- [WORK TO BE COMPLETED]: Whatever lies between the line with "Task: Toggle reading view in status bar" and the end of the data, both included, must be copied exactly and without pictures.

- [MATERIALS PROVIDED]:
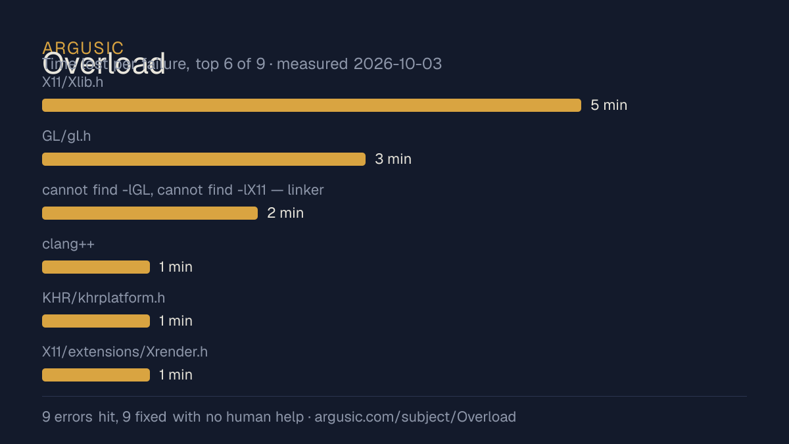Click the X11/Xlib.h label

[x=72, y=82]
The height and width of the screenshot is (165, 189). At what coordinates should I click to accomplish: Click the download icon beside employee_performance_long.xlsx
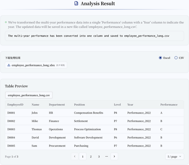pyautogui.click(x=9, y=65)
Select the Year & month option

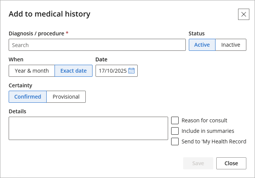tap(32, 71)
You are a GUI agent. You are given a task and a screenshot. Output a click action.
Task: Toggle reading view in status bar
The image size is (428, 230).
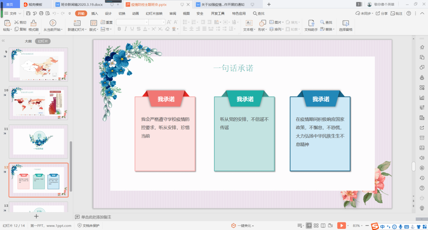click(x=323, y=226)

- [TASK RESULT]:
Task: Toggle reading view in status bar
The image size is (428, 230).
click(x=323, y=226)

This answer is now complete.